Posted to user@couchdb.apache.org by Chris Anderson <jc...@apache.org> on 2008/12/30 08:25:32 UTC

0.9 Progress

While it's exciting to be bike-shedding so vigoriously, my mind keeps
coming back to the things we could do to make CouchDB rock:

Full Unicode database and design doc name handling:

I think flexible database urls are worthy goal. We still need to
figure out how this will look on the file system. (Antony, any luck on
the name stubs?) Here's a related ticket asking for VERSION files
inside the db directories to help Debian warn against incompatible
upgrades: http://issues.apache.org/jira/browse/COUCHDB-44 Also
related: http://issues.apache.org/jira/browse/COUCHDB-168
(configurable derived data storage directory).

OMG error handling:

I think Couch has some good code here - the JSON error messages gives
us a strong start. I'm working on normalizing the error handling from
JavaScript processes, so that validation, form and view development
gets easier. There's also a call for start up warnings about file
permissions and port availability (oh and the fact that old versions
of Erlang are unusable). And no room to write to disk:
http://issues.apache.org/jira/browse/COUCHDB-164

Perhaps we need some documentation for ourselves about how errors are
bubbled through the system. We're very close, but there are some
inconsistencies from various modules, I'm afraid.

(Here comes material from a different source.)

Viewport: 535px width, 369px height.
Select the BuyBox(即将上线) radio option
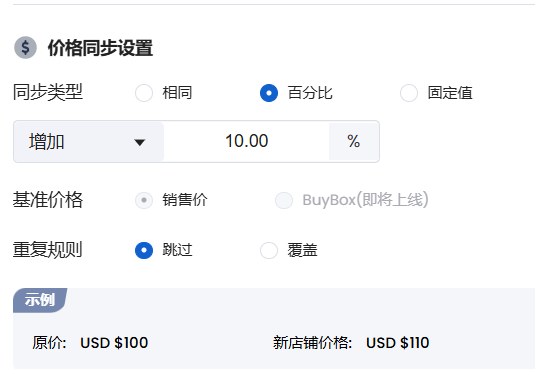point(284,200)
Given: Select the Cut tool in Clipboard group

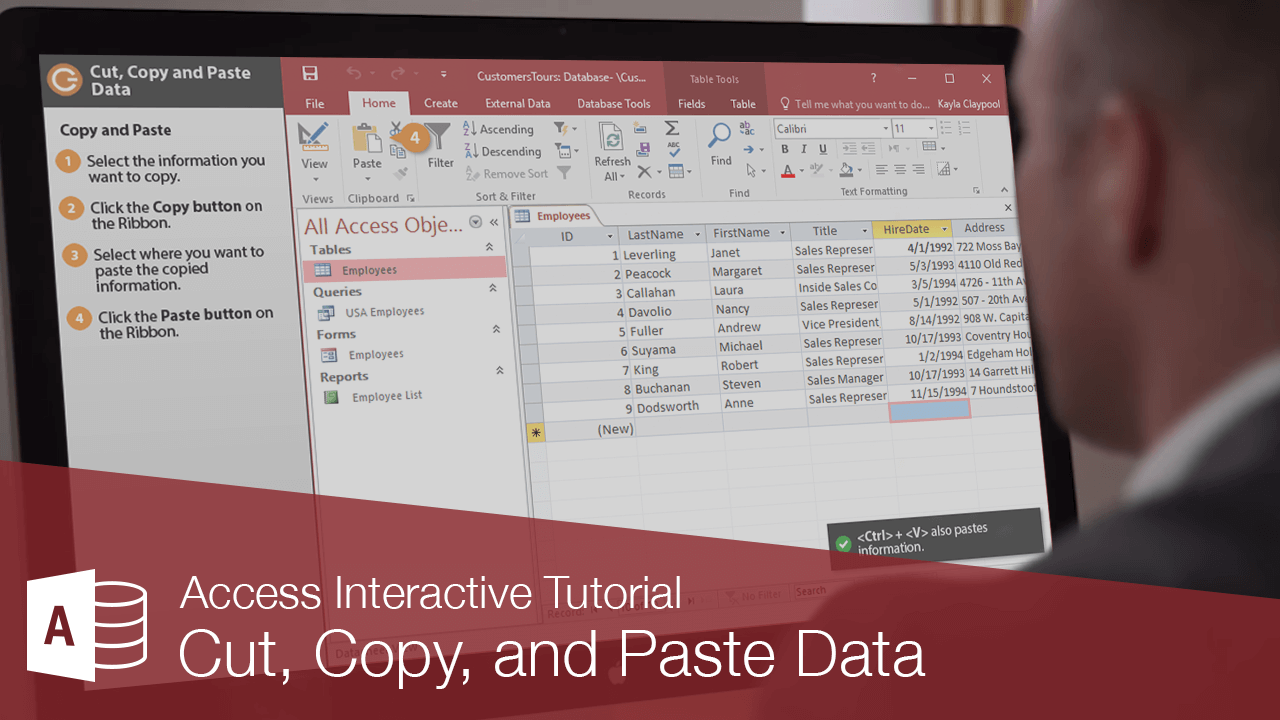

We need to document forms and the new '%2F'-free urls moreso than just
in couch_tests.js. I was also thinking it'd be slick to set up
redirects from the '%2F' versions back to their '/' counterparts, but
serving the content at both locations works for now.

Jan has some other good ones here:

"Another thing is an ignore_errors=true option for bulk operations for
people who can live with failing writes. In addition, it would be nice
when a bulk operation fails, the failing document id would be included
in the response."

As long as we don't try to return the list of all the updates that
would have failed had we tried to continue the operation, returning
the first failed updates' id would make ammended retries feasible.
There's a big difference between ignore_errors and
transactional=false, so we should be clear on what guarantees CouchDB
will provide.

Fixing `descending=true` and the whole startkey & endkey swap. There's
a major n00b WTF there. I think in this case, an suprisingly empty
view result is not the best addition to the learning curve.

Also view etags:

With the new view group state servers we're within striking distance
of view etags, although it's a bit deeper in the codebase than a lot
of this stuff. View etags would have to factor in the db's current seq
(or more cache-efficiently, the views last-modified-seq, but that can
wait) as well as some details about the request and the design
document.

I'm sure there's more than this to do, but this is more than enough to
keep all of us busy if we want.


-- 
Chris Anderson
http://jchris.mfdz.com

Re: 0.9 Progress

Posted by Antony Blakey <an...@gmail.com>.
On 31/12/2008, at 3:43 AM, Damien Katz wrote:

> It's important we don't obfuscate the filenames unnecessarily. I'd  
> love to support any possible database name, but not at the expensive  
> of making it harder to debug for 99% of the other cases. As of yet,  
> I don't know of anyone who is blocked right now because of this.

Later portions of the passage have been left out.